In due time the defendants filed a motion for a new trial, and at the same time, as part thereof, they filed a motion to have the answers to questions 3, 4, 5, 7 and 9 set aside as being not sustained by the evidence and as contrary to the evidence, as well as a motion for judgment on the findings. Before hearing thereon, the trial court permitted withdrawal of the motion for a new trial. Apparently the defendant thought withdrawal of the motion for a new trial carried with it withdrawal of the motion to set aside the answers to certain of the special questions. The confusion is more apparent than real, however, for the trial court denied the motion as made and on its own initiative approved all findings except the answer to special question 7, which answer it set aside as not sustained by the evidence, as contrary to the evidence, and as not responsive to the question. The trial court also denied the motion for judgment on the special findings, and defendants appeal.

--- Task prompt ---
Continue the court opinion passage on the defendants' post-trial motions, picking up right after its final sentence.

--- Stored data ---

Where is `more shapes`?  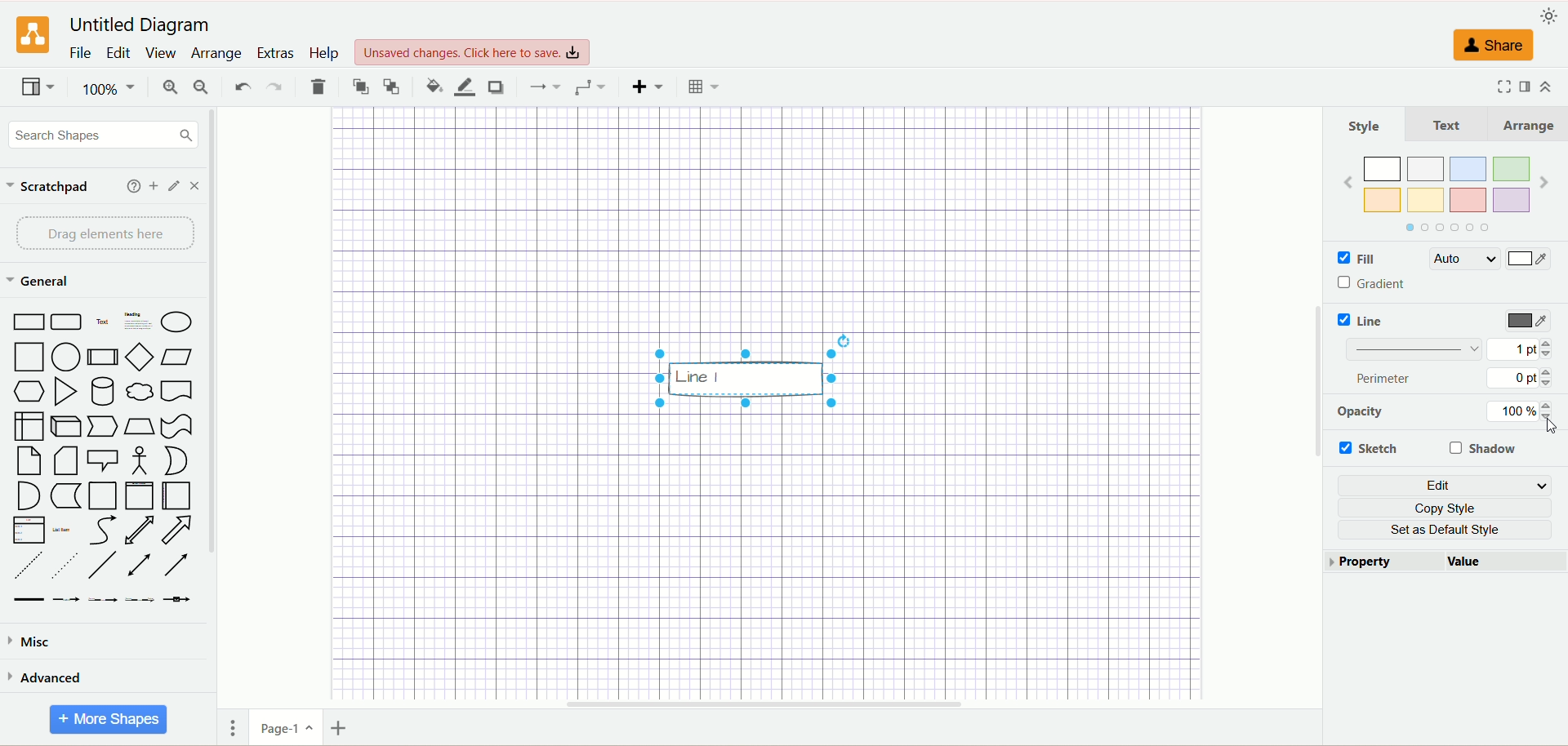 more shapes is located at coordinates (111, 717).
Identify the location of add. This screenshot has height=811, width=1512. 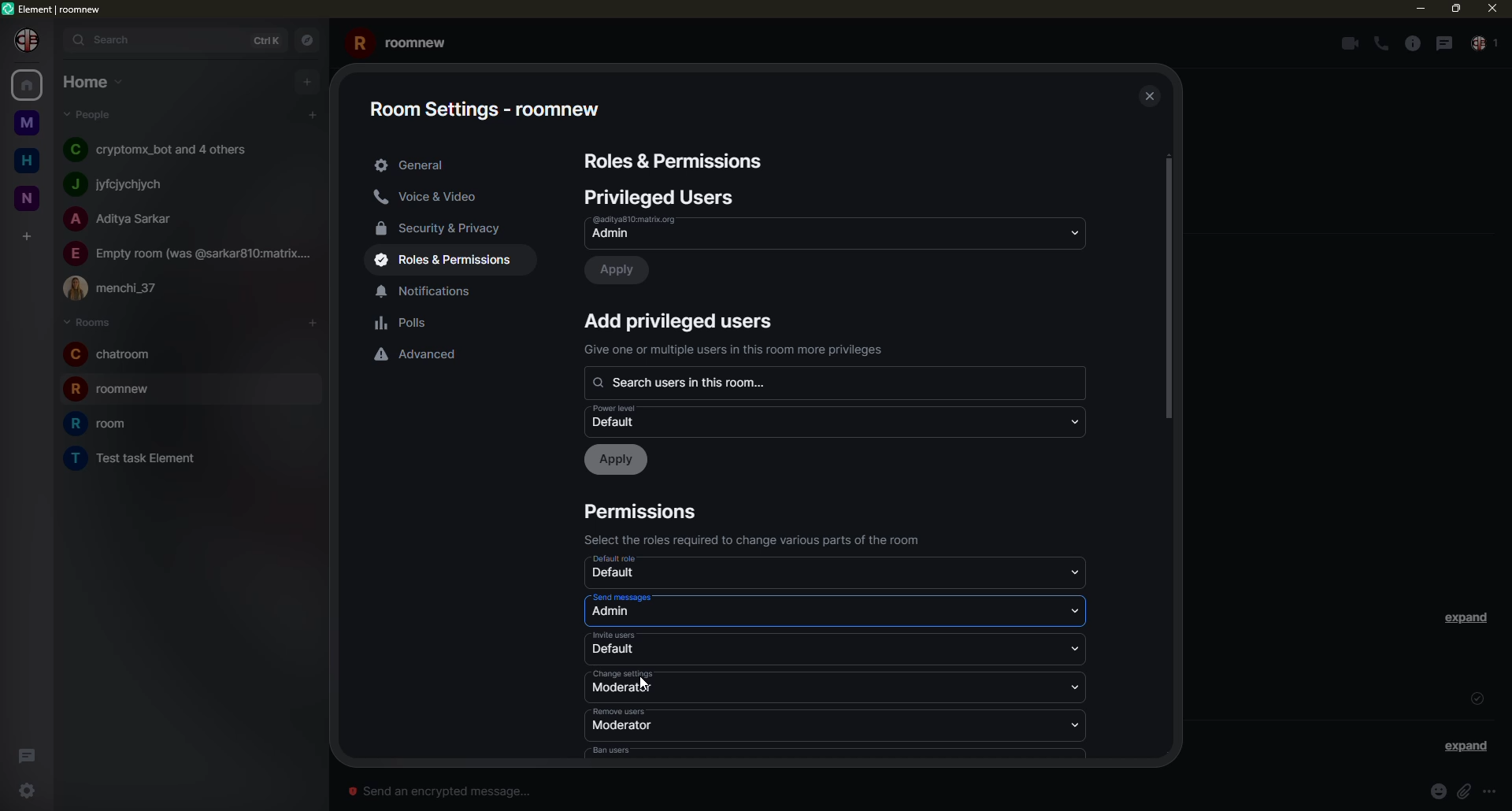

--- Answer ---
Appellants contend the trial court erred in setting aside the answer to special question 7; that by it the jury found a ground of [187]*187negligence not submitted to the jury and not relied on by plaintiff, and therefore they were entitled to judgment on the findings.

We here note that appellants, in their brief, state appellee asked for judgment on the special findings and thereby conceded they were supported by the evidence. The record as abstracted does not show any such motion, nor if made whether made before or after the trial court struck out the answer to special question 7. Appellee in her brief states that at the time the jury returned its answers to special questions she asked they be returned to their jury room (purpose not stated), and upon defendants’ objection the motion was withdrawn. The abstract fails to show such a motion and there is no counter abstract. We shall therefore ignore all argument predicated on either statement.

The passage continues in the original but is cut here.